| УКАЗАНИЕ 1 |
Переведите на английский язык предложение из текста о самобытности Тибета: «Японцы культивируют все особенное в своей жизни с такой страстью, что кажутся экзотичными сами себе».
| УКАЗАНИЕ 2 |
Допишите продолжение текста о самобытности Тибета, начиная сразу после его последнего предложения.

| ФРАГМЕНТ ДОКУМЕНТА |
•••••
Тибетов узел

Нет ничего более общего для всех людей и народов, чем чувство... собственной исключительности. Настоящее своеобразие наций состоит в том, как одно связывается с другим.

Любой француз при всем его скептицизме и фрондерстве будет благосклонно внимать разговору о том, что Франция - колыбель рациональной мысли, излучающая разумное и светлое от Парижа до самых до окраин.

Американцы уже без всякого скепсиса припишут это достоинство собственной стране, за что и нелюбимы французами, считающими жителей Нового Света плагиаторами и выскочками.

Немцы лелеют мысль о собственной, альтернативной разумности, ради которой они придумали свою метафизику.

Русские довели культ инаковости до мировых масштабов, до готовности пожертвовать собой ради "мира в мире".

Японцы культивируют все особенное в своей жизни с такой страстью, что кажутся экзотичными сами себе.

Тибет в этом параде национальных самобытностей занимает совершенно особое место. Со времен Блаватской и Рерихов все чувствуют, что Тибет невероятно и неподдельно самобытен, что все происходящее в нем имеет огромное значение для мира, но пока никто не смог выговорить, в чем заключается это значение и какой вызов оно предъявляет человечеству. Почитайте любой курс истории Тибета: в отличие от многократно отрефлектированных историй Запада, он не даст вам понимания ни ее движущих сил, ни ее целей. Уникальный в своем роде теократический строй Тибета, будучи венцом главной темы буддизма махаяны о нераздельности нирваны и сансары, привел тибетцев к полной слитности материального и духовного в их культуре, к такому всепоглощающему всеединству, перед которым бледнеет и старорусское "бытовое исповедничество". Тибетский уклад внушает присутствие "совсем другого" в родном и знакомом; в нем небесная пустота преломляется в грубую вещественность земной почвы. Оттого и внутренняя форма этого уклада недоступна рефлексии, не выводится на промокашку понятий и теорий. Надо ли Тибету идти куда-то дальше? Или достаточно законсервировать эту старину на манер поддельного антиквариата, в изобилии сбываемого туристам на тибетских базарах, и "духовно навеки почить", поскольку дух и так уже почиет на жителях Страны Снегов? Ответ вовсе не очевиден.
•••••
| ПРЕДОСТАВЛЕННЫЕ ДАННЫЕ |

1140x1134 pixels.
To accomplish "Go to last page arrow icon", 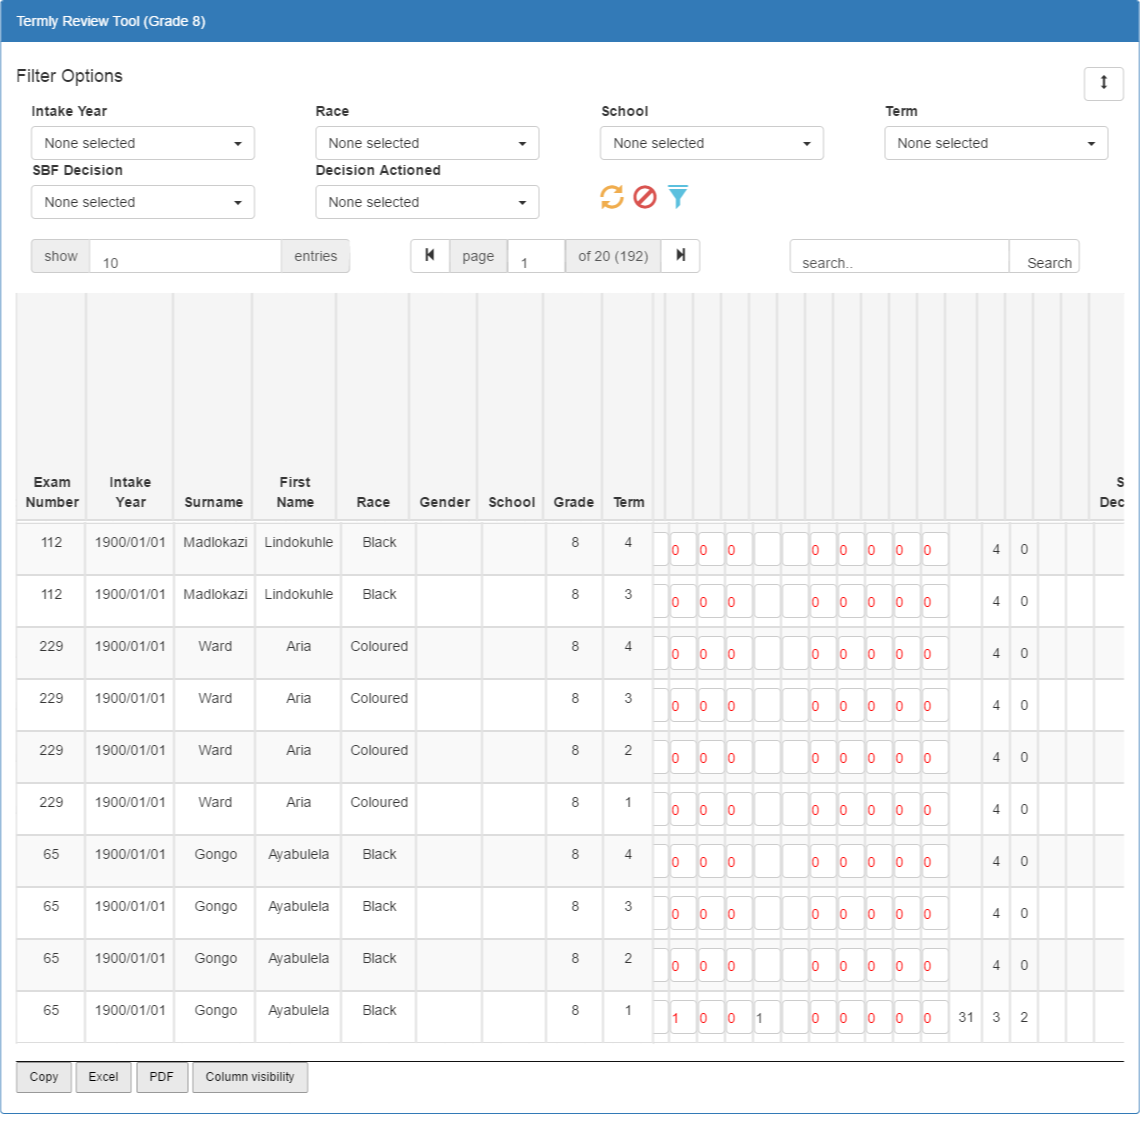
•••••
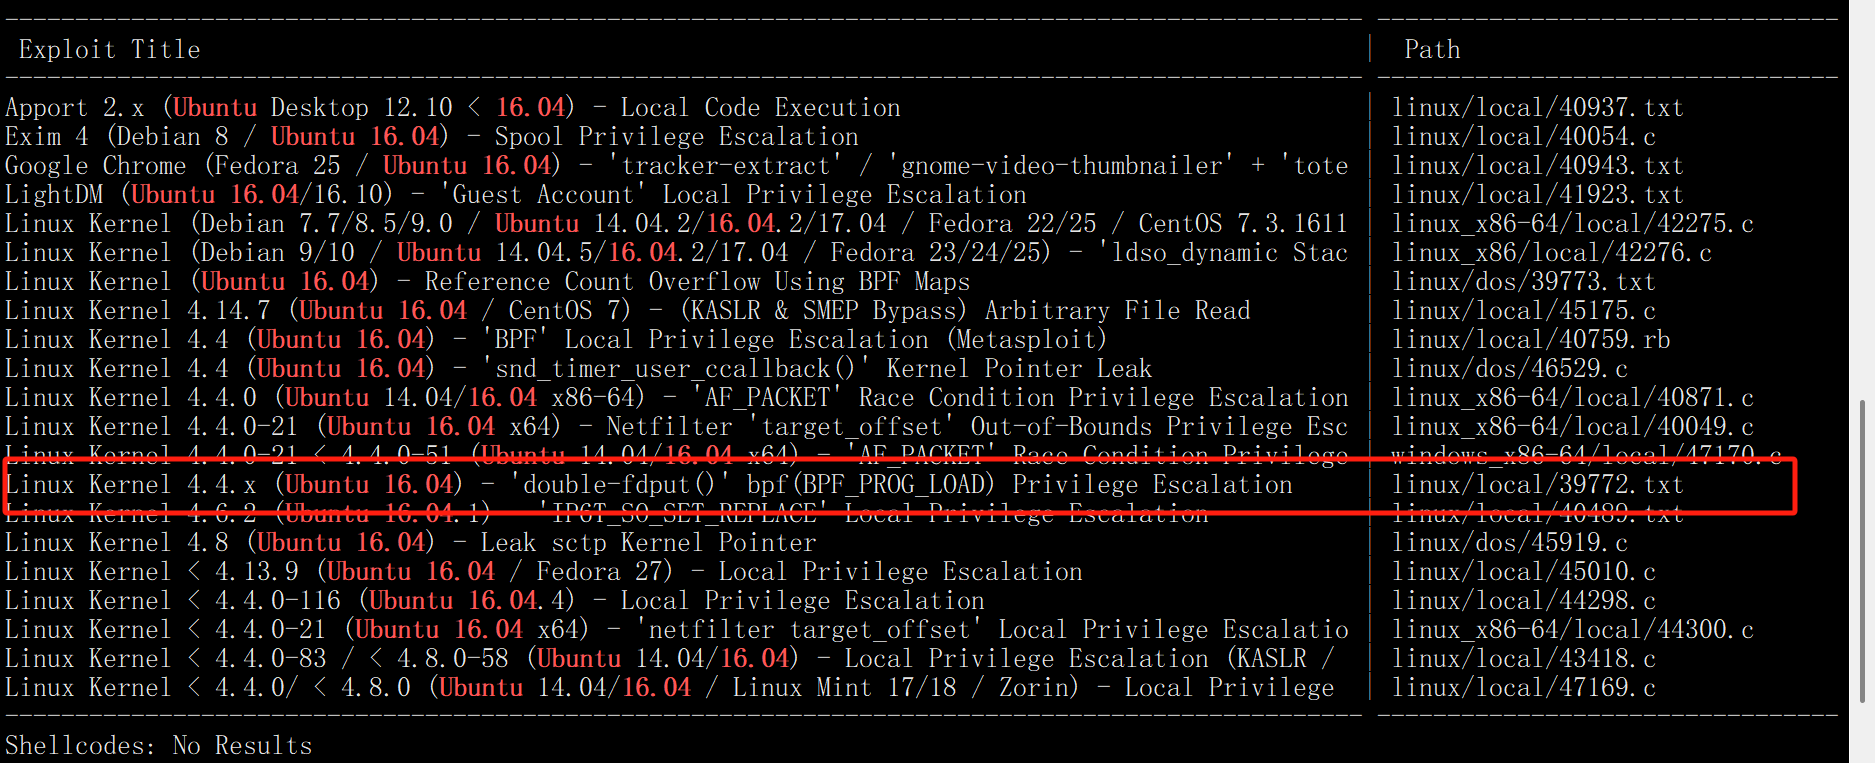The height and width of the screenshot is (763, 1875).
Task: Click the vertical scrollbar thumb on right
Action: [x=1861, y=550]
•••••
| РЕЗУЛЬТАТ ВЫПОЛНЕНИЯ 1 |
The Japanese cultivate everything distinctive in their lives with such passion that they seem exotic even to themselves.

| РЕЗУЛЬТАТ ВЫПОЛНЕНИЯ 2 |
Фокус политологии таится здесь: объяснить, каким образом особенное становится общим, а иное - своим. В Тибете он выражен особенно резко. А пока сгущается завеса тайны над историческим предназначением Тибета, у нас на глазах происходят слишком понятные, слишком ожидаемые события, крутятся колесики политических и пропагандистских машин. Демонстрации тибетцев, требующих независимости. Горящие рынки и автомашины. Национальные тибетские флаги в окнах домов. Марширующие солдаты. Расстрелы и трупы. Плачущая молодая тибетка в камере полицейского участка в Лхасе. Заявления и опровержения. Всколыхнувшаяся "мировая общественность", не умеющая и не желающая вникать в суть вопроса. Ставки повышаются. Угроза срыва грядущей Олимпиады в Пекине - кошмар для китайских властей. Китайские диссиденты пишут открытые письма партийному руководству, в которых утверждают, что корень всех бед - в партийной диктатуре и что "в демократическом федеративном Китае у Тибета не будет необходимости в отделении".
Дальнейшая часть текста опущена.